The Fighting Man is, by necessity, a Man Of Action. His conflicts are going to be external in presentation, regardless of the nature of that conflict.
External presentations and depictions are far easier for an audience to comprehend and enjoy. They are also far easier for gamers to find satisfying experiences regardless of the medium.
The Fighting Man in gaming comes to us via wargaming. While one can push back to the invention of Chess and Go, the evidence points to Kriegspiel as the roots of the entire adventure gaming hobby and business.
It is through this wargaming tradition, originally created to train officers in field command, that what real Men Of Action did became comprehensible to ordinary people in a visceral manner without actually doing it themselves.
From Kriegspiel through Little Wars and down to Chainmail we go to the invention of Dungeons & Dragons, where the first class in the game is the Fighting Man.
The oft-cited path that Alexander Macris made into his game's title (Adventurer, Conqueror, King) has roots in the real and the unreal alike, which is why this archetype resonates with such power across the world and across time.
Adventure gaming cannot break from this root and succeed.
To this day, the entire RPG hobby and business--across all media--cannot escape the fact that success is rooted on the Fighting Man, around which other archetypes (and thus possible playable characters) orbit as if followers in his retinue.
Game design has to address the Fighting Man first and foremost. Adventure games can go without player access to supernatural or superhuman power, but they cannot go without players being able to manuever, fight, and recover.
In the Fighting Man we have the core of wargaming: identification of objectives, assessment of resources, coping with Fog Of War, and making adjustments as situations develop. This is the core of adventure gaming. If your adventure game cannot handle the Fighting Man, then it cannot handle anything else.
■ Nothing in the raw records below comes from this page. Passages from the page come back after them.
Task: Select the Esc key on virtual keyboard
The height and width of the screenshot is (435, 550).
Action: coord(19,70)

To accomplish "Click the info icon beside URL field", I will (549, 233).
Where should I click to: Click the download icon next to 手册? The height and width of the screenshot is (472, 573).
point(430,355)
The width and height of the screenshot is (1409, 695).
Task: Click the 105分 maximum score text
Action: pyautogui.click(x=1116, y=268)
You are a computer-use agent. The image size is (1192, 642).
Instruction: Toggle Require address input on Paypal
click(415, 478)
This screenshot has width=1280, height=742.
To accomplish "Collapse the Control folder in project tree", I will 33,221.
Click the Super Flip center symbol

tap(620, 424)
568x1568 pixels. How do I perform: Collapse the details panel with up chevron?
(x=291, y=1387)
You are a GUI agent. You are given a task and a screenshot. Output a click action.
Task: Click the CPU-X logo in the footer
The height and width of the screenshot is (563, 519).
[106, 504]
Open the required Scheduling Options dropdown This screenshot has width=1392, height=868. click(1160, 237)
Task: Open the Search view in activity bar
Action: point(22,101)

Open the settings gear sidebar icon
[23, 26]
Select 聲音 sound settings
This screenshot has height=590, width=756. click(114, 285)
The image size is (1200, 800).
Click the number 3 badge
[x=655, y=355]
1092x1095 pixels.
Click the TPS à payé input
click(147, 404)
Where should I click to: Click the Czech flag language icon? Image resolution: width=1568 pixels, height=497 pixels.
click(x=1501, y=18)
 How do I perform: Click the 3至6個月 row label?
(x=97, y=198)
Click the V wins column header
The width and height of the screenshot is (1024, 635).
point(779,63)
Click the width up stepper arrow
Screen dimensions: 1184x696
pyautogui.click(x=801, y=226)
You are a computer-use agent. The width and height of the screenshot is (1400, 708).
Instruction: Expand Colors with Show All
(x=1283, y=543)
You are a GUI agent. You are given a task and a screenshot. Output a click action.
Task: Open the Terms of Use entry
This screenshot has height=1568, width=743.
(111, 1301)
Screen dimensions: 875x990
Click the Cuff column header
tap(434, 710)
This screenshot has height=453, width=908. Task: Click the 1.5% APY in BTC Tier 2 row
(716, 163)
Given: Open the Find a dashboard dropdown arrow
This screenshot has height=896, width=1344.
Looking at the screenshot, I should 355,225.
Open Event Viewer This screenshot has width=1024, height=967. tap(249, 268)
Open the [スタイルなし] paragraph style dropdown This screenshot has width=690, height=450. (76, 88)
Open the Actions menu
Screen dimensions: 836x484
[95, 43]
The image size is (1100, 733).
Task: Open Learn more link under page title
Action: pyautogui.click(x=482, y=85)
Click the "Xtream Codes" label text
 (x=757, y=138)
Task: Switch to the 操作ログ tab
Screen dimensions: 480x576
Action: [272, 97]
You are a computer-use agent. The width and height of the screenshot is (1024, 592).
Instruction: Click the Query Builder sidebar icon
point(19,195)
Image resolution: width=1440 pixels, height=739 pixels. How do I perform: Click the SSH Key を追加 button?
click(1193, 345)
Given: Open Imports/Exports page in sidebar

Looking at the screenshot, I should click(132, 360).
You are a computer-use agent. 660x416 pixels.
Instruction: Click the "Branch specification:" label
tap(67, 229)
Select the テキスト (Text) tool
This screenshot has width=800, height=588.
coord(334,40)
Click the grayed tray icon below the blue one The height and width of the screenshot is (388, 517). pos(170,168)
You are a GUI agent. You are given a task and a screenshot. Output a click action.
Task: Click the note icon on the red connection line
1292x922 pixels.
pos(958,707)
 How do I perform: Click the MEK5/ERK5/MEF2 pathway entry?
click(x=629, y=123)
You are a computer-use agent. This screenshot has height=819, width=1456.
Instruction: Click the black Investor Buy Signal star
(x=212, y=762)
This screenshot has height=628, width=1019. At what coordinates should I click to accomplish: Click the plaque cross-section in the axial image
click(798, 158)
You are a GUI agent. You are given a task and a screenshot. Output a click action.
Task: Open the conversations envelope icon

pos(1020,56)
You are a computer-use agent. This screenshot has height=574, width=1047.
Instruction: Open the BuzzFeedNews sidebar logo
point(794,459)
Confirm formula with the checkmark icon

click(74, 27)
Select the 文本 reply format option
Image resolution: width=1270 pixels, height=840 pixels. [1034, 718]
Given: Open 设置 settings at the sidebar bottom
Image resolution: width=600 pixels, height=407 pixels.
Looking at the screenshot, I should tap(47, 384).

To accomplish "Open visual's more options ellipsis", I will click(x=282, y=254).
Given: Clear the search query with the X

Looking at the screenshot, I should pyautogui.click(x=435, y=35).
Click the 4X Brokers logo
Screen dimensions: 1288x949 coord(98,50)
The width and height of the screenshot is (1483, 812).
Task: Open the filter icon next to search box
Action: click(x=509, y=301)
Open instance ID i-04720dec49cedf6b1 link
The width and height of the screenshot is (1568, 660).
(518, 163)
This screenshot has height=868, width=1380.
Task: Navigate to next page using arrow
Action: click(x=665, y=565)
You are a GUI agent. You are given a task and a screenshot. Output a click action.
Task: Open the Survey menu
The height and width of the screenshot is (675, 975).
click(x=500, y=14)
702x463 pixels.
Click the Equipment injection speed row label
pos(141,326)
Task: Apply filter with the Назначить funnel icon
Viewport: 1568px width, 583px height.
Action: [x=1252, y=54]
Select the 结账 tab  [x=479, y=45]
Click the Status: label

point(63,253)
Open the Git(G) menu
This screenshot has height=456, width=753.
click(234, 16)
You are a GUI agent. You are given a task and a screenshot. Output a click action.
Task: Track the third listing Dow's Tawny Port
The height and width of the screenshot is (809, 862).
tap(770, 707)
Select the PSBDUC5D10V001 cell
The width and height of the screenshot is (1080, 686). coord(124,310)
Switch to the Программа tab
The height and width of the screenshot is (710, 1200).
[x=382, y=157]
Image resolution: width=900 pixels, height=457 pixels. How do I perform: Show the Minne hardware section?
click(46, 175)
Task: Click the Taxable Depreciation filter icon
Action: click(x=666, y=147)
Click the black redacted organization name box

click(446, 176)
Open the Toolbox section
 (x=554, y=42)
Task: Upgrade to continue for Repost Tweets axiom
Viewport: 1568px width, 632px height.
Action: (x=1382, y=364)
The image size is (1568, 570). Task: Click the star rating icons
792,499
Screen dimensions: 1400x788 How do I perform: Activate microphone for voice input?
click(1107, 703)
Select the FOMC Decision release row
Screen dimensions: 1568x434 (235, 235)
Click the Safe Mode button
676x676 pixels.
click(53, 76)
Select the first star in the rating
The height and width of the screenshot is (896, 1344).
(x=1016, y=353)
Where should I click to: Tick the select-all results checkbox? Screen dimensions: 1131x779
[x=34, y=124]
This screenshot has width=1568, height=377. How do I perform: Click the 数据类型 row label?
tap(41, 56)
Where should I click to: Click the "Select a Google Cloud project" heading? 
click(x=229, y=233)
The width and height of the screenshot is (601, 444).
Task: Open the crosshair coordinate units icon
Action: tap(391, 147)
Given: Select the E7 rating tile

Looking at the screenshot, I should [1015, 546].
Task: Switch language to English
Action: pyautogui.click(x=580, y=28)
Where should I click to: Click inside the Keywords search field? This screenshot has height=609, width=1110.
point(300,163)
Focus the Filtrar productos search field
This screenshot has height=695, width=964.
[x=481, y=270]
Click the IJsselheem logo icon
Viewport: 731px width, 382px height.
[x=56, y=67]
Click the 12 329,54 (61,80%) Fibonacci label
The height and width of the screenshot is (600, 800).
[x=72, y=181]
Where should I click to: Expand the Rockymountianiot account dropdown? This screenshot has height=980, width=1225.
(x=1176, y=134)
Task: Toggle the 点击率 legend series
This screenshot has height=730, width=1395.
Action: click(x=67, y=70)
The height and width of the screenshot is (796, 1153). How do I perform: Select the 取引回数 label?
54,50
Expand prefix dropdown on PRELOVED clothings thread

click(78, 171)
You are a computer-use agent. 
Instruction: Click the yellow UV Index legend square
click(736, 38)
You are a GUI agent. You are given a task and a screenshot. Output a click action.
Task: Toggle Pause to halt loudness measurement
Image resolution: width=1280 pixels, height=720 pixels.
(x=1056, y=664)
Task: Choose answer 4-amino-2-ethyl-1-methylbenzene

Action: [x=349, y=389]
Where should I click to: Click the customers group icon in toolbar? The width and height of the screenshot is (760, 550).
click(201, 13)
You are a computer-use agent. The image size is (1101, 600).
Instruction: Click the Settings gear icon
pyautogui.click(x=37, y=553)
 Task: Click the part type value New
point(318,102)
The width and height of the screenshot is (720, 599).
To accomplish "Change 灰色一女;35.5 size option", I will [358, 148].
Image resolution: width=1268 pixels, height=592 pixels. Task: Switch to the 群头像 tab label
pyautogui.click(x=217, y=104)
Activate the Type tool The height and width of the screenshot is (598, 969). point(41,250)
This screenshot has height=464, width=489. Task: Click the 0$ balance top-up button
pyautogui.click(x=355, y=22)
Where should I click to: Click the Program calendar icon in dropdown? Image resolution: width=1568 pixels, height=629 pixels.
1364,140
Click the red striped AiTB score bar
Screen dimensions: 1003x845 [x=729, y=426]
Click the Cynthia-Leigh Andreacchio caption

The persistent denigration of the Fighting Man has become a tell of Death Cult convergence. Like all such subversion, it comes from a place of envy and resentment, and this is apparent when looking at the people who go out of their way to cook the books to make their Revenge of the Nerds fantasy happen.
Yet, when audiences get the ability to Reveal Preferences, they go with the classic Fighting Man in a landside.
The Fighting Man translates into every setting. The Valkyrie Pilot, the Lord of the Iron Castle, the MechWarrior, the Imperial Admiral, the Warlord of Mars, the King of Ithica, the Captain of Earth's Last Best Hope, the companions of Arthur and Charlemange, the masterless warrior wandering the world, and many more- all Fighting Men.
Focus your mind on this archetype when you design and test your adventure game. Grant a player the means to struggle for glory and you cannot help but to succeed.
Glory to the Fighting Man! Glory to the hero that makes the world turn! From treading the thrones of the Earth under his sandaled feet to conquering all of space and making all men proclaim "SIEG MEIN KAISAR!" this is the core--the heart--of all adventure. If your game is about this, it will be worth playing. If not, it won't. Simple as.
My Fighting-Man class is way better than any D&D version of the fighter. He is on par with the wizard and cleric.
ReplyDeleteThere is absolutely no excuse for a swords and sorcery game to put the fighting-man at the kids' table.